**Text to read**:

────────────────────

In this paper, we seek to overcome the challenge of quantitatively measuring distributed mentoring and
its effect on fanfiction writing. Abundance is a single aspect of distributed mentoring that represents the
sheer volume of feedback; this provides direction to the writer even though the individual comments
may be shallow (Evans et al., 2017). We measured abundance by counting the cumulative number of
reviews an author has received when they post a new fanfiction chapter. To study its effect, we made
use of an automated textual measure on a vast corpus of fanfiction: 61.5 billion words comprising 28
million chapters, produced over 20 years by 1.5 million authors. The efficacy of automated measures
for evaluating learning is somewhat limited. However, the Measure of Textual Lexical Diversity (MTLD)
(McCarthy & Jarvis, 2010) accurately measures writers’ breadth in terms of their distinct vocabulary.
Previous work has modeled language learning as growth in cumulative vocabulary (Durán, Malvern,
Richards, & Chipere, 2004), and writing quality as measured by human raters has been found to be
correlated with lexical diversity (Crossley, Salsbury, McNamara, & Jarvis, 2011; McNamara, Crossley,
& McCarthy, 2010; Yu, 2010).

In our analysis, we correlate lexical diversity with the abundance of distributed mentoring for authors on
Fanfiction.net. We further compare lexical diversity with self-reported age. Previous studies make
predictions about the relationships between adolescence, distributed mentoring, and lexical diversity.
Campbell et al. (2016) report participants’ claims that they became better writers as they received
feedback on Fanfiction.net. However, they also improve in their writing from experiences outside of the
fanfiction community and from maturation that occurs specifically during late teenage years. White
(2014) measured a pronounced growth in lexical diversity among a small group of high school students
during ages 15 to 18. Thus, we expect to find changes in lexical diversity in correlation with measures
of both distributed mentoring and maturation. This leads to our hypotheses:

H1: Lexical diversity will increase between subsequent chapters with increased reviews on the
preceding chapter.
H2: Lexical diversity will increase during late adolescence.
H3: Lexical diversity will increase between chapters as the author matures.
H4: Lexical diversity will be greater as an author has cumulatively received more reviews.

This paper contributes new understanding about distributed mentoring in fanfiction. We find statistical
evidence that there is a positive relationship between lexical diversity in fanfiction stories and distributed
mentoring that the authors receive. We replicate prior findings (White, 2014) that significant lexical
development occurs during late adolescence with a large-scale longitudinal analysis, expanding the
previously known scope to a large English-speaking population. Finally, we present a mixed linear
model of lexical diversity with respect to reviews and maturation.
Related Work
Fanfiction
A fan community “transforms the experience of media consumption into the production of new texts”
(Jenkins, 2006). To describe how fan communities attract and support fan authorship, Jenkins (2006)

────────────────────

**Source excerpt**:
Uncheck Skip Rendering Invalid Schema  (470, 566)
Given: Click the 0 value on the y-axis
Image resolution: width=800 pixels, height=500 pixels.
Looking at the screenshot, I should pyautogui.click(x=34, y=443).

────────────────────

**What is asked**:
1) Answer each question from the passage on distributed mentoring, one line per answer:
(a) How was abundance measured?
(b) How many authors produced the corpus that was analyzed?
(c) Across which ages did White (2014) measure a pronounced growth in lexical diversity?
2) According to the passage on distributed mentoring, why do the authors expect lexical diversity to change in correlation with both distributed mentoring and maturation? Answer in one to three sentences.
3) List every hypothesis that the passage on distributed mentoring states, each with its label.

**Answer list**:
1)
(a) By counting the cumulative number of reviews an author has received when they post a new fanfiction chapter.
(b) 1.5 million authors.
(c) Ages 15 to 18.

2) Campbell et al. (2016) report participants' claims that they became better writers as they received feedback on Fanfiction.net, but these writers also improve through experiences outside the fanfiction community and through maturation during late teenage years. In addition, White (2014) measured a pronounced growth in lexical diversity among high school students between ages 15 and 18.

3)
H1: Lexical diversity will increase between subsequent chapters with increased reviews on the preceding chapter.
H2: Lexical diversity will increase during late adolescence.
H3: Lexical diversity will increase between chapters as the author matures.
H4: Lexical diversity will be greater as an author has cumulatively received more reviews.